Walter Brown Arena is a 3,806-seat multi-purpose arena in Boston, Massachusetts. It is home to the Boston University Terriers women's ice hockey team and hosted the men's team before they moved to Agganis Arena. It is named in honor of Walter A. Brown, the original owner of the Boston Celtics, former president of the Boston Bruins and second manager of the Boston Garden (after his father). The arena is part of the Harold Case Physical Education Center, which includes Case Gym directly above the arena, as well as the former home of student recreation before the opening of the John Hancock Student Village. The building lies in the general area of the left field pavilion seats at the former Braves Field, whose right field pavilion and a portion of the field have been converted to neighboring Nickerson Field.

It hosted the first rounds of the 2003 and 2004 America East Conference men's basketball tournaments. It is the practice rink for the three-time National Champion Boston University figure skating team (2009, 2010, and 2017).  It is also the home rink for Boston University's Men's and Women's Club Ice Hockey teams.

While it is known as the home of four BU men's hockey NCAA championships, one of its most famous (and tragic) events occurred in October 1995, when Travis Roy, a 20-year-old freshman hockey player, lost his balance attempting to make a check eleven seconds into his first collegiate hockey shift versus North Dakota, breaking his neck at the fourth vertebra and paralyzing him from the neck down. In 1999, his jersey number 24 became the first retired number in program history.

────────────────

* _EXERCISE 1_
From the passage on Walter Brown Arena, list every role it credits to Walter A. Brown.
* _EXERCISE 2_
Resume the passage on Walter Brown Arena right after its final sentence.

* _SUPPLIED MATERIAL_
────────────────

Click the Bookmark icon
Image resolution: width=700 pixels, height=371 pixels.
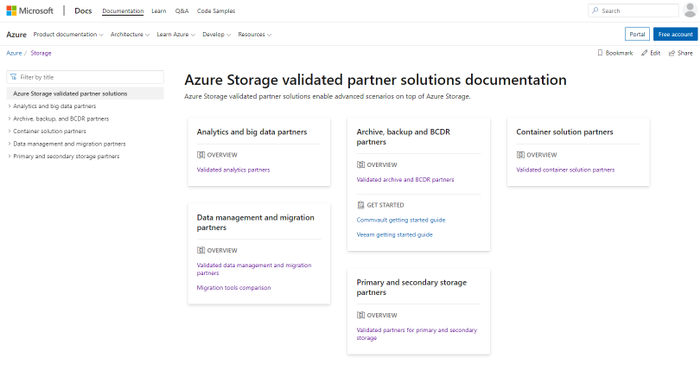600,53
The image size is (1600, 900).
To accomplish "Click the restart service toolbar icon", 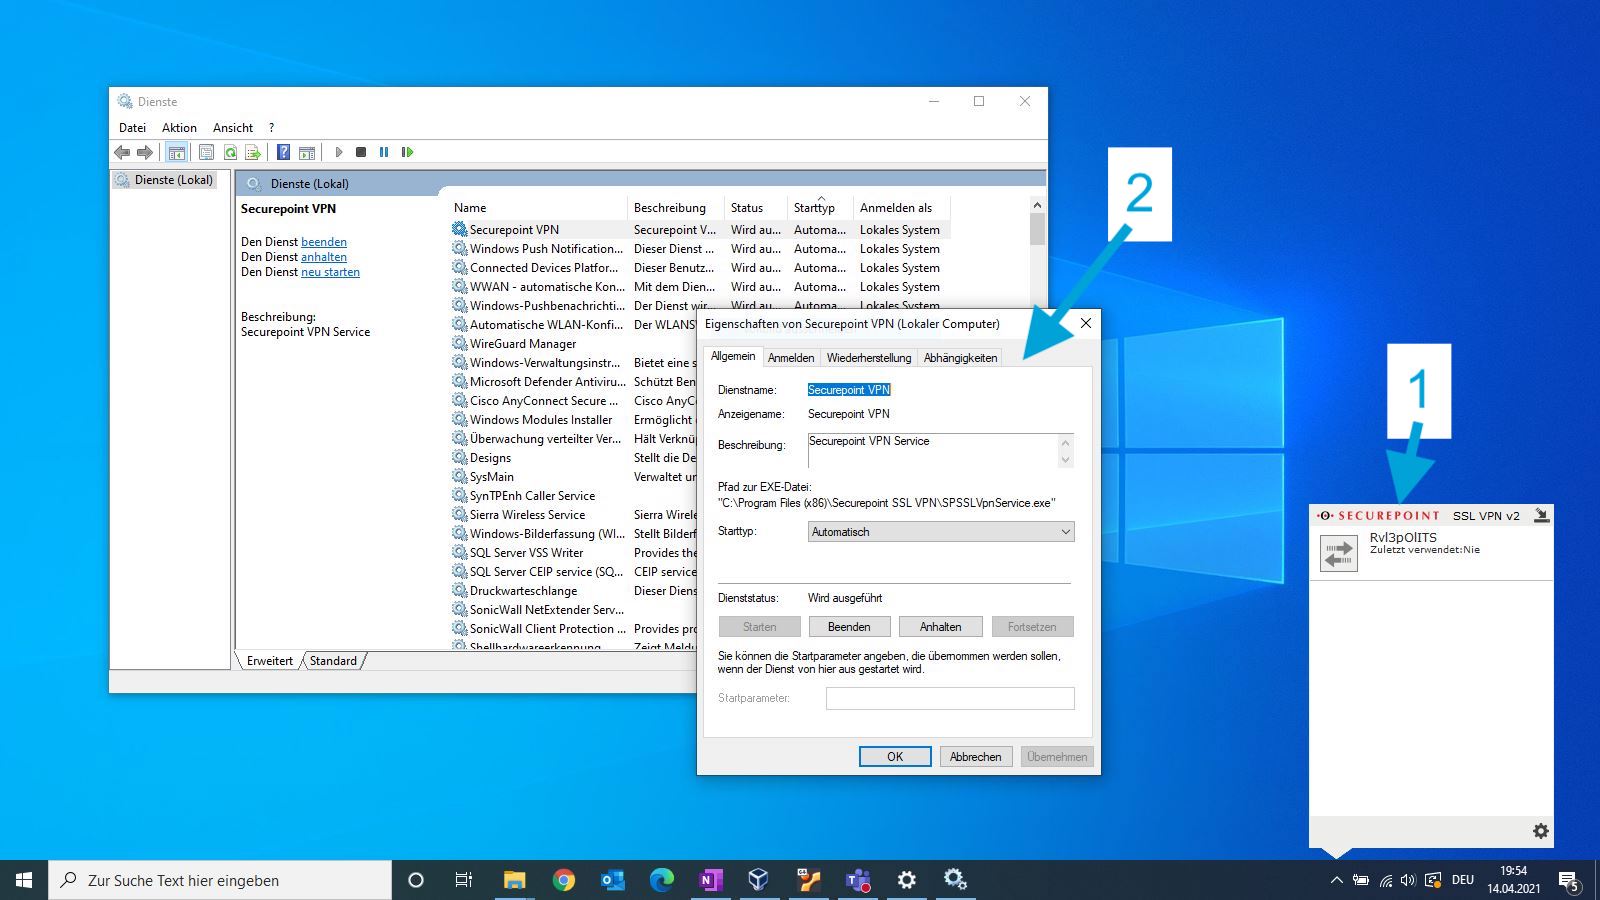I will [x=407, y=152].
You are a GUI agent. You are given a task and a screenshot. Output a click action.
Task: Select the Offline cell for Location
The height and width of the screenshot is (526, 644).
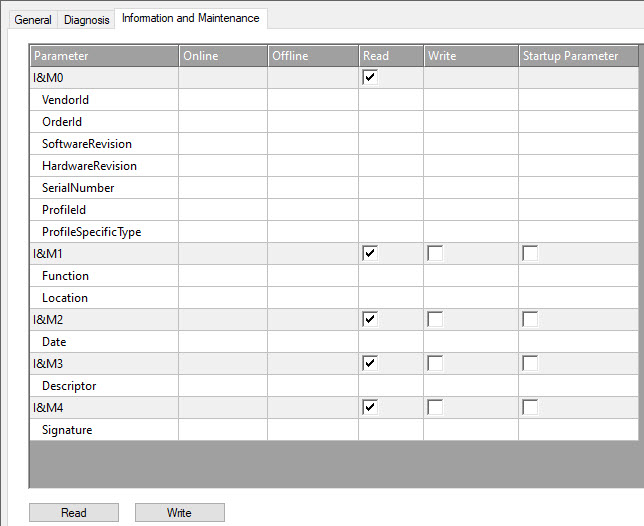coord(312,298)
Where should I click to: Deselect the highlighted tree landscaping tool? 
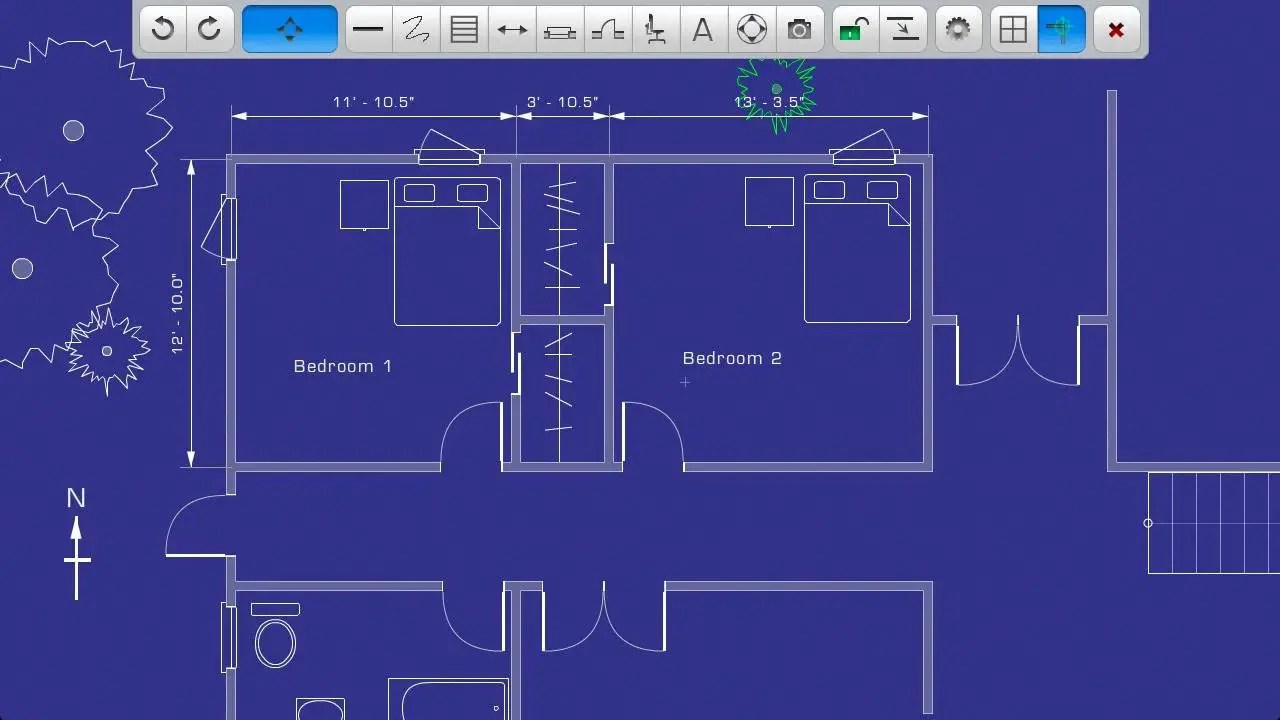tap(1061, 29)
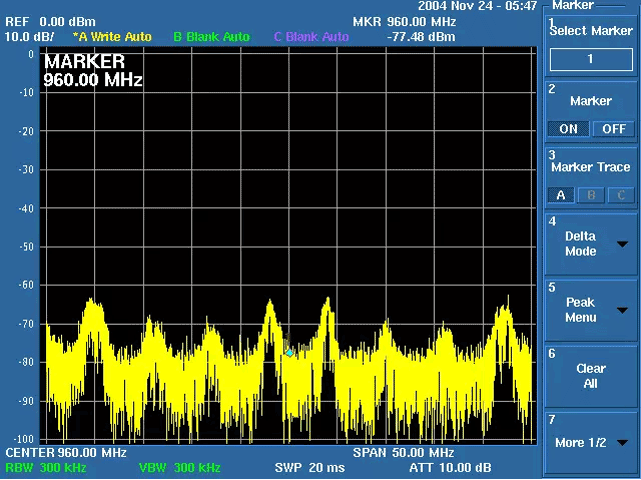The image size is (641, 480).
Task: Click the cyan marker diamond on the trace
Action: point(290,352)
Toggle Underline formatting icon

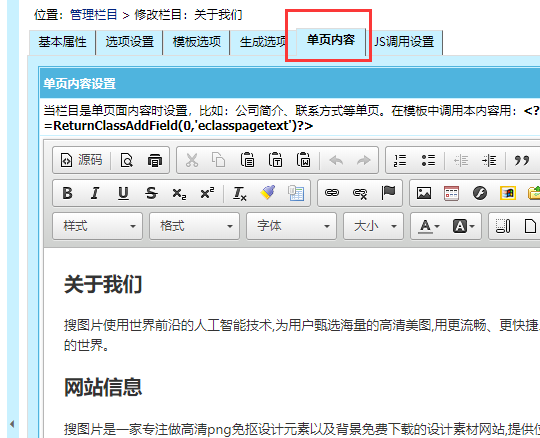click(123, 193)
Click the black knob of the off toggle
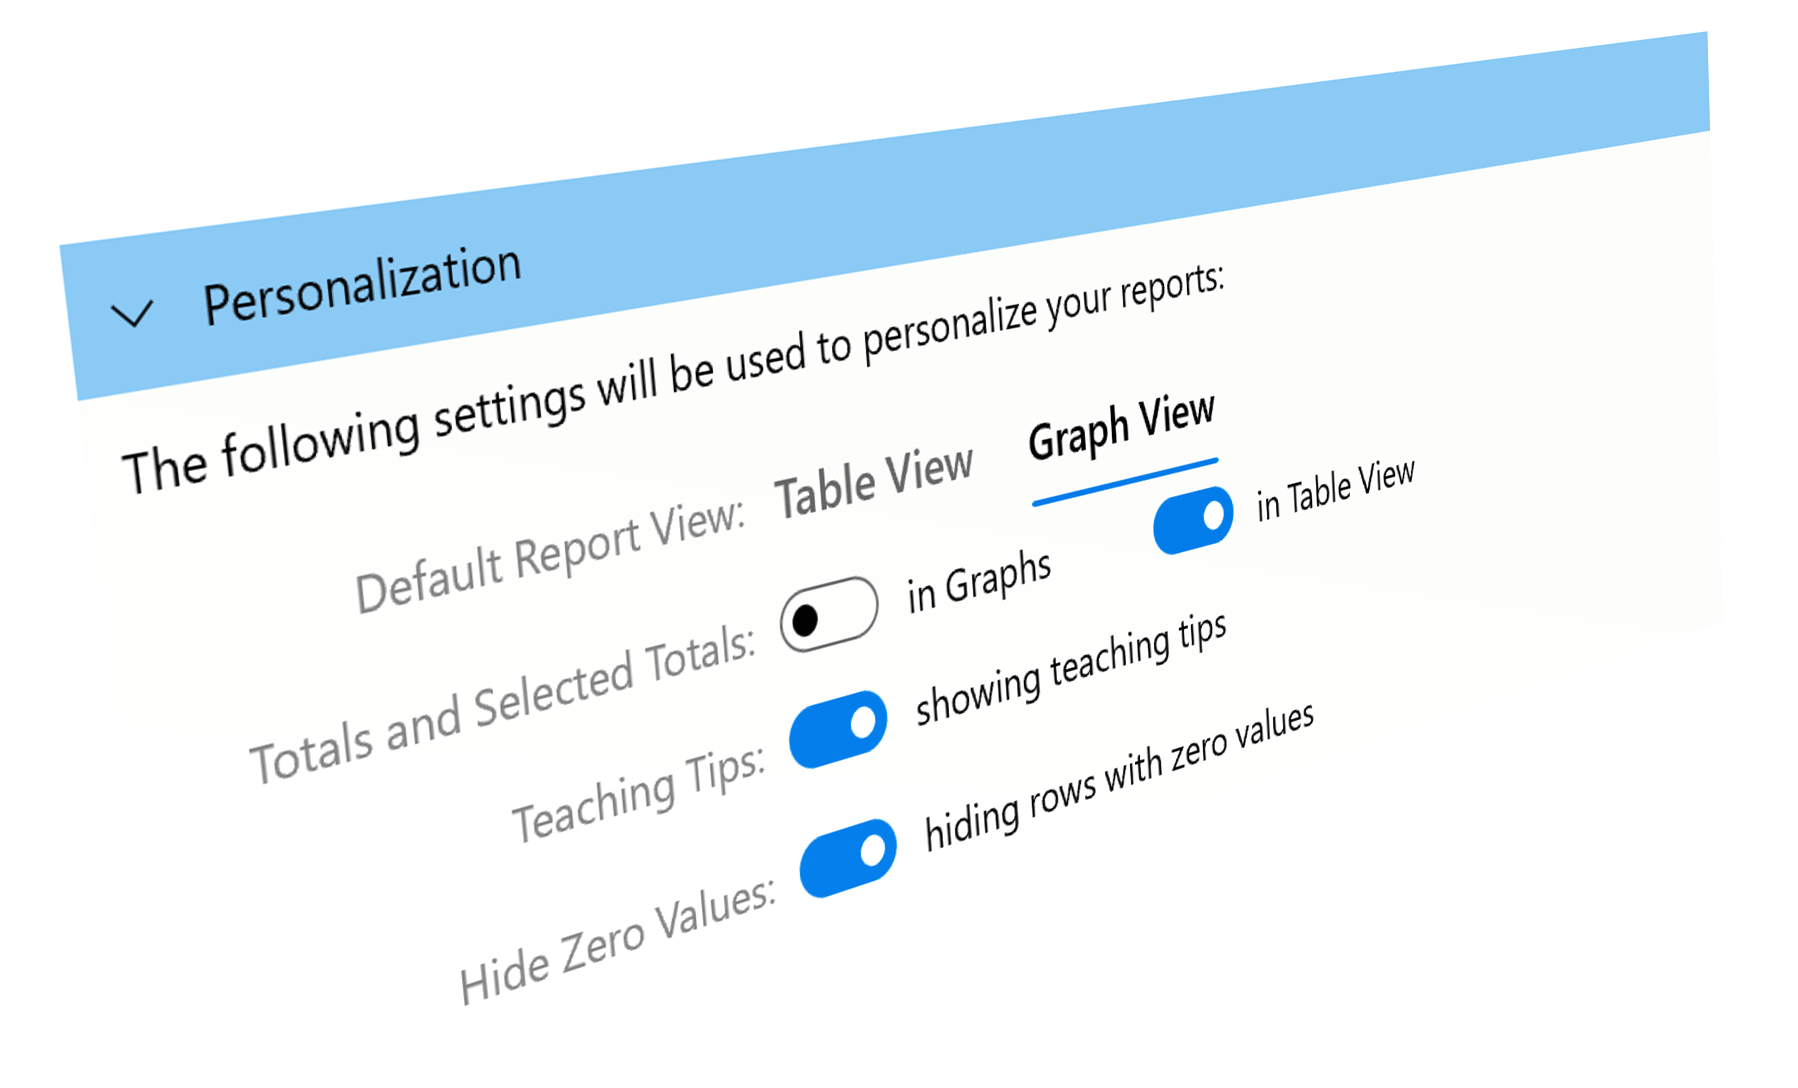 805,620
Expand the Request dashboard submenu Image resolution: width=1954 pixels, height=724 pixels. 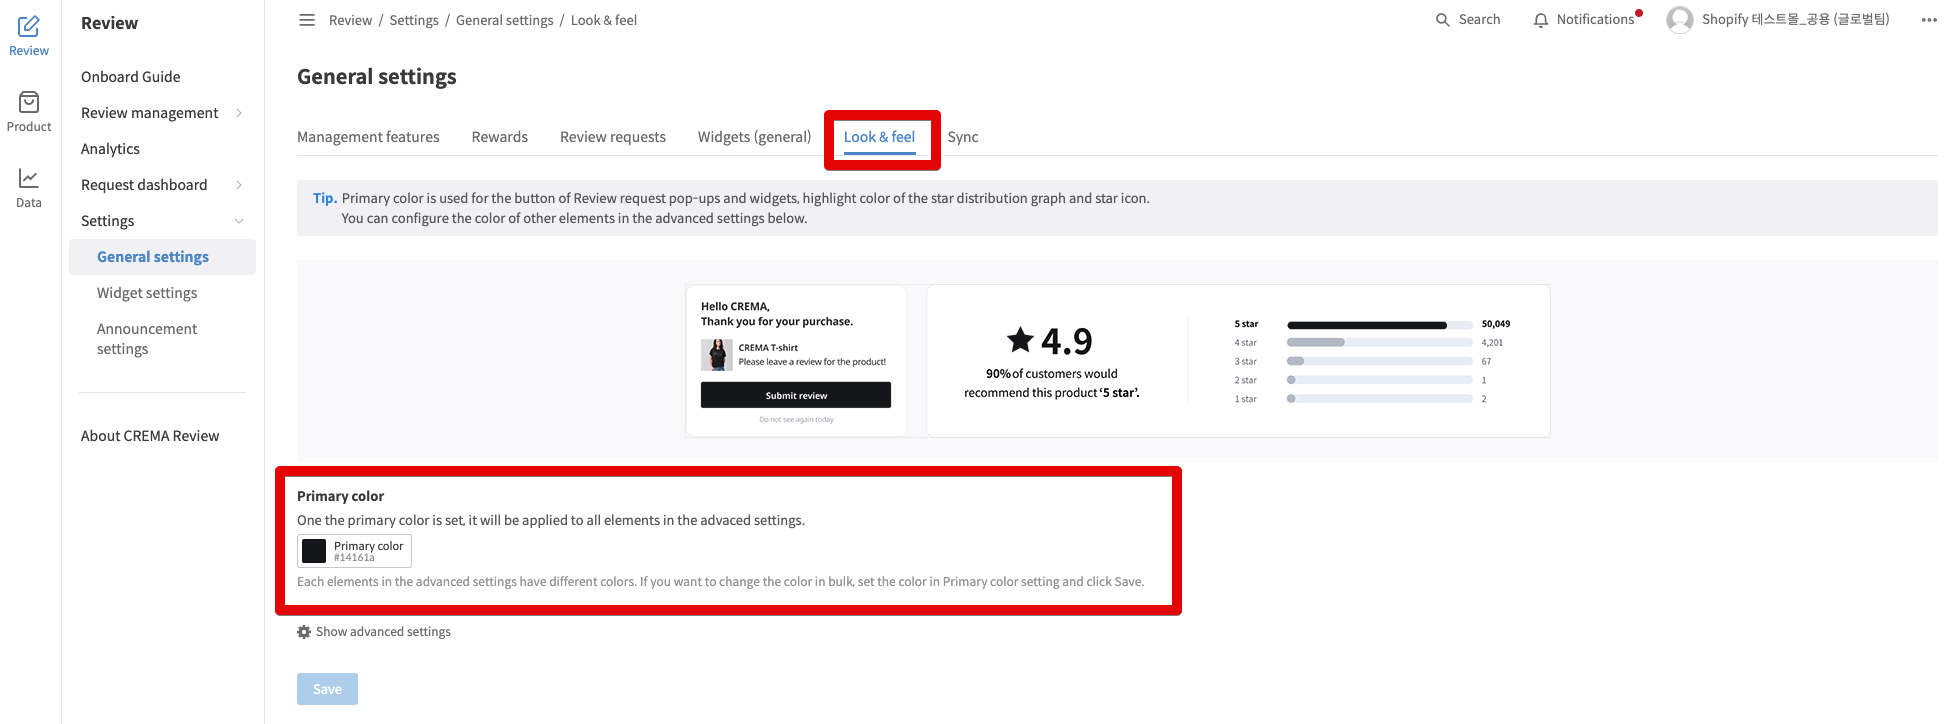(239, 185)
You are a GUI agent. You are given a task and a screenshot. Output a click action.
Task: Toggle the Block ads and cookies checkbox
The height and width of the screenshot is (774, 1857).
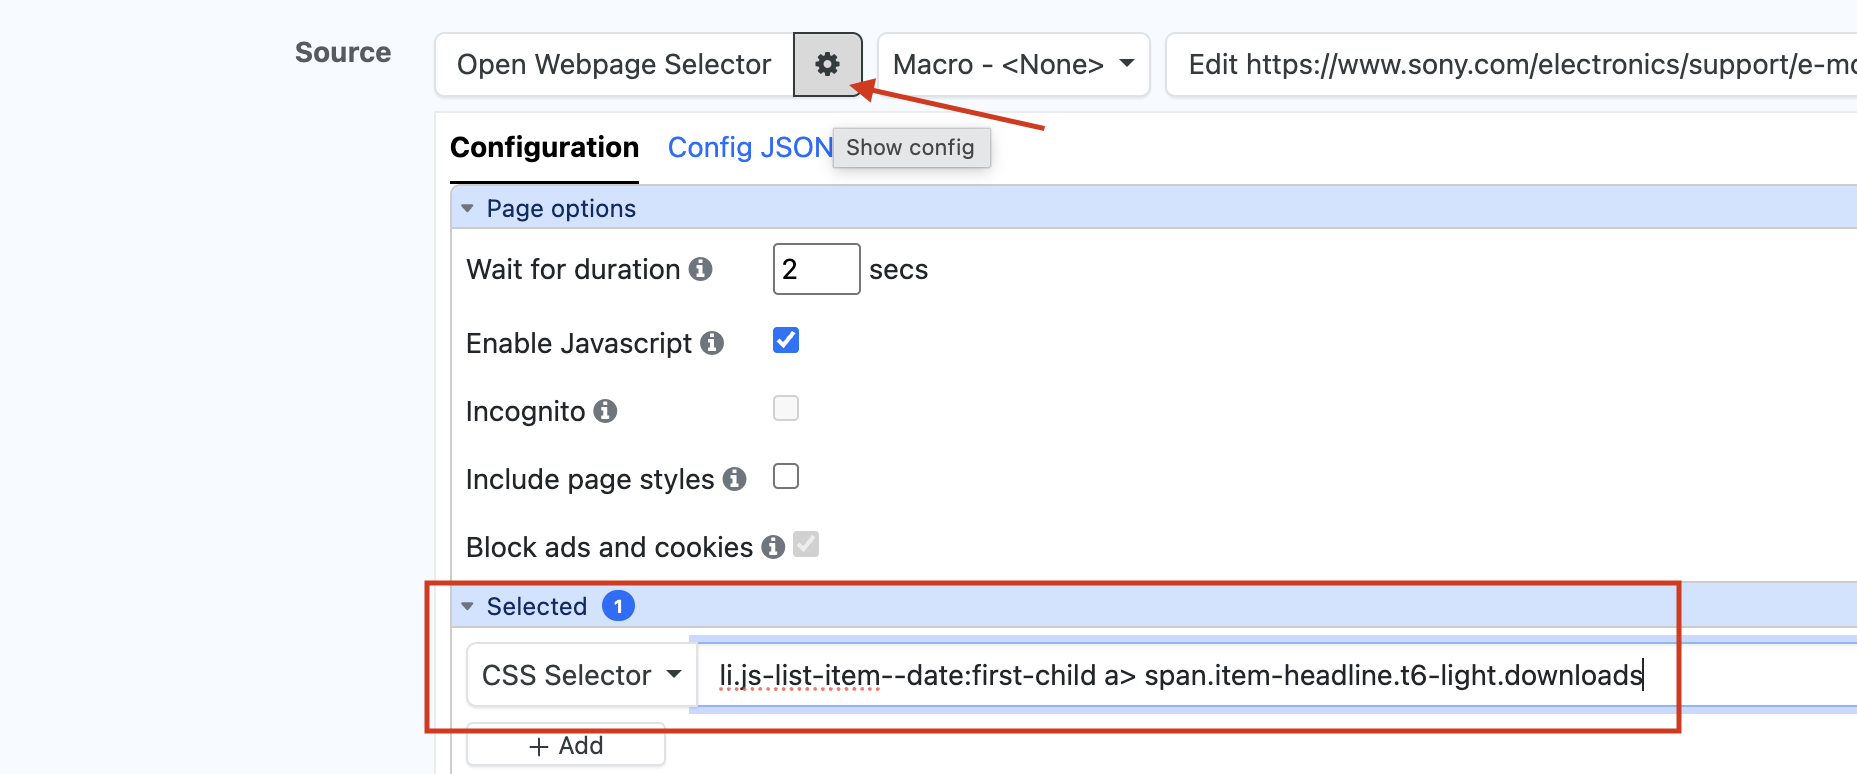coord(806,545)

────────────────

* _EXERCISE OUTPUT 1_
- Original owner of the Boston Celtics
- Former president of the Boston Bruins
- Second manager of the Boston Garden (after his father)

* _EXERCISE OUTPUT 2_
The BU men's hockey team returned to Walter Brown for the first time in nearly ten years on Dec. 19, 2014 for an exhibition game against the United States men's national junior ice hockey team.

On December 30th, 2022, the BU Men's Hockey team returned to Walter Brown for the first regular season game held with fans since January 2nd, 2005. Senior Captain Dom Fensore netted the OT winner to defeat Harvard, 2-1.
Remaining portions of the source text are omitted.